In the records that follow, find each line with "icon" and pull it out.

----------------------------------------

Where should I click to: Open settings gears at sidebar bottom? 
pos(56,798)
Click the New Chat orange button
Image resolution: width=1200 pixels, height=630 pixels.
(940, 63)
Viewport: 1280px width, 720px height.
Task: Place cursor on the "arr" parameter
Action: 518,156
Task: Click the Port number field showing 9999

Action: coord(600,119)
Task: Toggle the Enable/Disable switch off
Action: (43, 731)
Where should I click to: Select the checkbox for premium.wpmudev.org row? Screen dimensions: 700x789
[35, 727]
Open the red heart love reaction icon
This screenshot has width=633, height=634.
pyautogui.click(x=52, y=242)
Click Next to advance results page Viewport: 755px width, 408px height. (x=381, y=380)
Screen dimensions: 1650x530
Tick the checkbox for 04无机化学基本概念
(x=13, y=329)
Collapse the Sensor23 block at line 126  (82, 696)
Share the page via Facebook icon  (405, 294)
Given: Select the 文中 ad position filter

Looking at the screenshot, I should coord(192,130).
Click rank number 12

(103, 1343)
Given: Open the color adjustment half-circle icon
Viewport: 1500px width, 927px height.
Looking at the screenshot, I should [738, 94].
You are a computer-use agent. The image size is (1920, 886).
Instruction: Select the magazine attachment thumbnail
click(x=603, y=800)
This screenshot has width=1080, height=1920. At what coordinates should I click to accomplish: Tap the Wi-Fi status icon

----------------------------------------

--- Task output ---
Open the red heart love reaction icon
Share the page via Facebook icon  (405, 294)
Given: Open the color adjustment half-circle icon
This screenshot has width=1080, height=1920. At what coordinates should I click to accomplish: Tap the Wi-Fi status icon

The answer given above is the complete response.